» TASK TO COMPLETE:
Count the lines in the material below that contain the word "editor", treating uppercase and lowercase as different, and give only that number.

» RECORDS FOR PROCESSING:
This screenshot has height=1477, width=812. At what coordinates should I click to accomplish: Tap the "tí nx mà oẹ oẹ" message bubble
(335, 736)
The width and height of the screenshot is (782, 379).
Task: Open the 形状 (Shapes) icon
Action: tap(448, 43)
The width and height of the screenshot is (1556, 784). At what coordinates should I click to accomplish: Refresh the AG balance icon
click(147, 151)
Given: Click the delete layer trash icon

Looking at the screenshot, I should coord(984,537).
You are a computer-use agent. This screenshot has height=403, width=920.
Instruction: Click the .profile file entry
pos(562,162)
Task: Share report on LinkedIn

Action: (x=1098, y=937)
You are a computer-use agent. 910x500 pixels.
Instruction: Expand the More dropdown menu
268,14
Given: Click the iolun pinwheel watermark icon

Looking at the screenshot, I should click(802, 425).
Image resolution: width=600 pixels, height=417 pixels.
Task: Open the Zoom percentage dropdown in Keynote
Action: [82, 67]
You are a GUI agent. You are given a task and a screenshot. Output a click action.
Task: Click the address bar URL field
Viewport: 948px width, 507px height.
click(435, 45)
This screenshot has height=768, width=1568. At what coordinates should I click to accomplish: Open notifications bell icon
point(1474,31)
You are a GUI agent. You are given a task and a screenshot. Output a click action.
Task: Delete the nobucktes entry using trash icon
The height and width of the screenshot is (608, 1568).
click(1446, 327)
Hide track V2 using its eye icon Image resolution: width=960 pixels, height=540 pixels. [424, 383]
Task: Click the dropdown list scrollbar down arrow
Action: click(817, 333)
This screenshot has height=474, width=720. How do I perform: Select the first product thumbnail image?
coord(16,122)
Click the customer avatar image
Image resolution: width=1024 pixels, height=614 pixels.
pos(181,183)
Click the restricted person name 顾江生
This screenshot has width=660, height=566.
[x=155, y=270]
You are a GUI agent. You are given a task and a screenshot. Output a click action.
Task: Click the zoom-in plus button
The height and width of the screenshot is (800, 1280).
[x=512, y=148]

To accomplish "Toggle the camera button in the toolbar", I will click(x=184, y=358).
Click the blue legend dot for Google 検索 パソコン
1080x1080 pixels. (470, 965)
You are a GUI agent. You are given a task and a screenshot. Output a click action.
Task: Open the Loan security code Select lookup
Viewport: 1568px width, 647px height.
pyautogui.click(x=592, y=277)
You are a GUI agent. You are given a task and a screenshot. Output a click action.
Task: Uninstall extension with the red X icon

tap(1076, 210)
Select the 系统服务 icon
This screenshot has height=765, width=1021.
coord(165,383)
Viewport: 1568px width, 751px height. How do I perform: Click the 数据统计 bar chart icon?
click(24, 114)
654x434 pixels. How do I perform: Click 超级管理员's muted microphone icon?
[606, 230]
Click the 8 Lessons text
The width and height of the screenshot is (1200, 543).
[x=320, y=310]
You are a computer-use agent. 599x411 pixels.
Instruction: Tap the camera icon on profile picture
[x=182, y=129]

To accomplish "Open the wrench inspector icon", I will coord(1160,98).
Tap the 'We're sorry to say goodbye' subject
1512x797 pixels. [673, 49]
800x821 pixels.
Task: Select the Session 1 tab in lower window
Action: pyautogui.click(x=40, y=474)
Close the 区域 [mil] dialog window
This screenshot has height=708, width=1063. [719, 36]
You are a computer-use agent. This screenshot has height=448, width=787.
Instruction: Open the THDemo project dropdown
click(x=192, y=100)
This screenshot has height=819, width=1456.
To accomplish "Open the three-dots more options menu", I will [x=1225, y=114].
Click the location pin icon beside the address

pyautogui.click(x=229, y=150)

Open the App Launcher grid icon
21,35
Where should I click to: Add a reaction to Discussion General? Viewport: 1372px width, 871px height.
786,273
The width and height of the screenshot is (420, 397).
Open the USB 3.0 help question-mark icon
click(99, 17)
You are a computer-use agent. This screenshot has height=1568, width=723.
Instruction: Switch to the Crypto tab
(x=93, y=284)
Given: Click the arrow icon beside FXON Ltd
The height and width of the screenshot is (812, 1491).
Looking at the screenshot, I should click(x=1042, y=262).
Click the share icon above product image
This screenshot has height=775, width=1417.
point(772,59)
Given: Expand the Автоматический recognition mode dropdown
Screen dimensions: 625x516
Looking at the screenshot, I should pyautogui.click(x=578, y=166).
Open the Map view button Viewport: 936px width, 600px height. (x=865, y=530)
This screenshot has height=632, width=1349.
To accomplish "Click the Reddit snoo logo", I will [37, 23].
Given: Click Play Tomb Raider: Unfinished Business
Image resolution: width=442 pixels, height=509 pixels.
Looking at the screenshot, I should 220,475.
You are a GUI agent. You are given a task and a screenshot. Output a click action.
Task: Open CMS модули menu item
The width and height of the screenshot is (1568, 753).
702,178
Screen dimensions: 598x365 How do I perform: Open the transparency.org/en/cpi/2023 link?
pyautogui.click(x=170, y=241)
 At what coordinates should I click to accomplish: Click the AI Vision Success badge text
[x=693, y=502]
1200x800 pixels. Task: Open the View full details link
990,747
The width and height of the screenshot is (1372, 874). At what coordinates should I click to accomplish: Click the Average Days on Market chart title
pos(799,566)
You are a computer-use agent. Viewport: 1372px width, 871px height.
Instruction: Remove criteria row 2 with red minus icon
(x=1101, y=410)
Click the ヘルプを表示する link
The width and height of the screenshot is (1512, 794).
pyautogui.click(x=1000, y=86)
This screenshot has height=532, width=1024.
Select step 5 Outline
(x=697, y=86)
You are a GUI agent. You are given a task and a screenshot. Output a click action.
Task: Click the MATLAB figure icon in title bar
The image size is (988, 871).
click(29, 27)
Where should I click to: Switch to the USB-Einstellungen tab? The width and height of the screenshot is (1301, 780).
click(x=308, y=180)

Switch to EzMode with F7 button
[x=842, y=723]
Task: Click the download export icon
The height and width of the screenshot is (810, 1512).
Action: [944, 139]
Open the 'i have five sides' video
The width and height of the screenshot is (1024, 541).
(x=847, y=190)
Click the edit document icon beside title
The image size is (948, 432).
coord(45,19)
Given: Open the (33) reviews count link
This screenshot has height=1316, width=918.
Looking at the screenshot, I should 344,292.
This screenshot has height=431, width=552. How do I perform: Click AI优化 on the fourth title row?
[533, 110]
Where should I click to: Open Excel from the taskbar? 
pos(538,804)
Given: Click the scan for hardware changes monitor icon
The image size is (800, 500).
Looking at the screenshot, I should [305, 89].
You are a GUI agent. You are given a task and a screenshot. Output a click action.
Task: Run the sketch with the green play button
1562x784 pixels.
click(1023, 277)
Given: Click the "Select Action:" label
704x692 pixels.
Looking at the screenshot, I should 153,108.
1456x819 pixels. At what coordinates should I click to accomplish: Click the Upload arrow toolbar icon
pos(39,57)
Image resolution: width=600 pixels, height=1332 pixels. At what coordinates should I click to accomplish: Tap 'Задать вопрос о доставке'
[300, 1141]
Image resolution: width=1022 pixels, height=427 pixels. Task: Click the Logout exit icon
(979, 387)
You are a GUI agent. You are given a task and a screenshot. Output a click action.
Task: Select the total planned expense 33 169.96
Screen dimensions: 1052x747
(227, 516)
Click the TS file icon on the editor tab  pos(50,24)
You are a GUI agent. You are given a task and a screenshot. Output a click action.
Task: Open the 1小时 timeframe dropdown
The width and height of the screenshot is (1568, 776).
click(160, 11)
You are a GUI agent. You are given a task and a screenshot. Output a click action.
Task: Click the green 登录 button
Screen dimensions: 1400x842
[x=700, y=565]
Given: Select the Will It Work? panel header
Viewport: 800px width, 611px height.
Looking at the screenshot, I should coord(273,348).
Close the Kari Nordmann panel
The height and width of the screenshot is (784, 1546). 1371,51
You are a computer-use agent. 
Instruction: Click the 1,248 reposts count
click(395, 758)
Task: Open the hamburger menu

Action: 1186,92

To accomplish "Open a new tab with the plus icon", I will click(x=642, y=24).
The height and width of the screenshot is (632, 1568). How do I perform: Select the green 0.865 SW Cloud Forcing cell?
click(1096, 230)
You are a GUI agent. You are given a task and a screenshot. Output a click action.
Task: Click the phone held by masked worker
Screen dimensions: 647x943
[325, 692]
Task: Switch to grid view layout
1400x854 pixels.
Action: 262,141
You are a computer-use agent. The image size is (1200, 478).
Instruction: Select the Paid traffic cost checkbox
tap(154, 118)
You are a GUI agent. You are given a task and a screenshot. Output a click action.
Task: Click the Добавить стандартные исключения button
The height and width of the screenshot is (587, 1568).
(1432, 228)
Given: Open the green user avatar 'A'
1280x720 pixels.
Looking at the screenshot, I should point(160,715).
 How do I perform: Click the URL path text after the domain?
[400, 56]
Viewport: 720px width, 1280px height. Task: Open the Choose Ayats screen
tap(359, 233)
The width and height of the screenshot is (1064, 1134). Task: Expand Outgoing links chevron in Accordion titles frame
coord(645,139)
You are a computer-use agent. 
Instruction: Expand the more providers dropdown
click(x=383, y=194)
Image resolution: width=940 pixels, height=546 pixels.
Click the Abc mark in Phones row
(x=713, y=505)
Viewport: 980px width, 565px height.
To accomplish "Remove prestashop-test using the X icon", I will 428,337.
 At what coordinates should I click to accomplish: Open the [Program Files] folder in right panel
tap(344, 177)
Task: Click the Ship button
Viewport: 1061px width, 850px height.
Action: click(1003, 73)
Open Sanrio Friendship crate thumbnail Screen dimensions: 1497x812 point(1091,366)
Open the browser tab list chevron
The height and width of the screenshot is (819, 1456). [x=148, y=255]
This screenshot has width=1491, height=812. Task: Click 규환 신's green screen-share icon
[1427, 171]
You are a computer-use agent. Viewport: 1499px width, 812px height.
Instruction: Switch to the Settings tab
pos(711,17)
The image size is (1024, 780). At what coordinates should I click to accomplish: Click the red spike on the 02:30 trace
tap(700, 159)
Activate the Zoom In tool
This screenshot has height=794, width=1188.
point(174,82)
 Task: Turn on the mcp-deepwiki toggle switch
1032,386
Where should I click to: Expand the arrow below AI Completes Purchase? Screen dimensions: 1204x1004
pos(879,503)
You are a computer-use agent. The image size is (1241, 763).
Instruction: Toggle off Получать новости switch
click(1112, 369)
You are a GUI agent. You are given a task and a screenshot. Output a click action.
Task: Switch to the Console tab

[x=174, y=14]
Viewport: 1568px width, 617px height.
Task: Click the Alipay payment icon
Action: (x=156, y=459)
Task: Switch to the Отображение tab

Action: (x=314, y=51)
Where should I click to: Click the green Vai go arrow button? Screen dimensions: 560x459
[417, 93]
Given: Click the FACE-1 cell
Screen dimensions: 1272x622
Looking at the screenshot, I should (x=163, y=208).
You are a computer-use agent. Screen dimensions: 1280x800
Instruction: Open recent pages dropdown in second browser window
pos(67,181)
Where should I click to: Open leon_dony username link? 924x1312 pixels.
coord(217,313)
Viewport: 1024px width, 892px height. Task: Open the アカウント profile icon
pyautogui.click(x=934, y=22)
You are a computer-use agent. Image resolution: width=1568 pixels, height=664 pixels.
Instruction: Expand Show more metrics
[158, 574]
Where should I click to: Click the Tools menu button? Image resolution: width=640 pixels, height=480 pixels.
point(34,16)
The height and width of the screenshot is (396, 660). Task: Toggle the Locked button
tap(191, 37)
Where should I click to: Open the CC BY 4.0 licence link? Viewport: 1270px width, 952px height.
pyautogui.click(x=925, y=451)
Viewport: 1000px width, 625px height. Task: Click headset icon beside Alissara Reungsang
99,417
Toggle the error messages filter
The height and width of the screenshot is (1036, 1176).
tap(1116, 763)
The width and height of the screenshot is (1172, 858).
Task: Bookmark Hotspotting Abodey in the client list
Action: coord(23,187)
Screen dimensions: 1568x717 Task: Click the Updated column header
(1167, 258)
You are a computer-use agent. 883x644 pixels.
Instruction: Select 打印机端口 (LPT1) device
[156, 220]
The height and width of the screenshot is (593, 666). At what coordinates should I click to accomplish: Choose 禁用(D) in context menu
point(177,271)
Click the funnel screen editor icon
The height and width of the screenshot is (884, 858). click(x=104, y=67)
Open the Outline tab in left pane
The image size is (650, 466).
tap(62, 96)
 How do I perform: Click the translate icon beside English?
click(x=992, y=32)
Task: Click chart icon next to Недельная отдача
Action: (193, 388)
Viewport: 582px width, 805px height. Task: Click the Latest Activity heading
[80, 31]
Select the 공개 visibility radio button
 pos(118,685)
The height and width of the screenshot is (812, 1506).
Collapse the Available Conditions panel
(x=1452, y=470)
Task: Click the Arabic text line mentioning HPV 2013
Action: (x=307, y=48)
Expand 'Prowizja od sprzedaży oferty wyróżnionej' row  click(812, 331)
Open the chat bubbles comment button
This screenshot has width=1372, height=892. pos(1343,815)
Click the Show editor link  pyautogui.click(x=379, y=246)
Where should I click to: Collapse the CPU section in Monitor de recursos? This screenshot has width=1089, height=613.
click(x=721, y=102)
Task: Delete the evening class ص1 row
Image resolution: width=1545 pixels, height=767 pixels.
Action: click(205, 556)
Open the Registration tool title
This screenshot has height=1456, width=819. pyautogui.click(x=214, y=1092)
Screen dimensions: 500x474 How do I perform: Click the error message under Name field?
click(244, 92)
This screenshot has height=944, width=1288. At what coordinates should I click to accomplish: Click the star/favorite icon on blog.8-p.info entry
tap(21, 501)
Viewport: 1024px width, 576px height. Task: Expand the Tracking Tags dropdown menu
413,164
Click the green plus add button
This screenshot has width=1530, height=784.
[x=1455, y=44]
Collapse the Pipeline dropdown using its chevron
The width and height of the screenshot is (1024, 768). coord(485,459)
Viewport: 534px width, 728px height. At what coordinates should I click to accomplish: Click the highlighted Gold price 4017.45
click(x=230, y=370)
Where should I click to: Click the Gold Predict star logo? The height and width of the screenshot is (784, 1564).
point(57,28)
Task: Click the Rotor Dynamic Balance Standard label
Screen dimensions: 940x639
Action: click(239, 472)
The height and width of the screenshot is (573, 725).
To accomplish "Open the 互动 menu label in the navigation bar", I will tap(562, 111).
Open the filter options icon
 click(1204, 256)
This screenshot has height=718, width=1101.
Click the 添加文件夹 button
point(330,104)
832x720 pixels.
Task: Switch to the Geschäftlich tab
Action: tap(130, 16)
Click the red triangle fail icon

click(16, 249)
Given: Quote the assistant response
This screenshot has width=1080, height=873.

» THE ANSWER:
3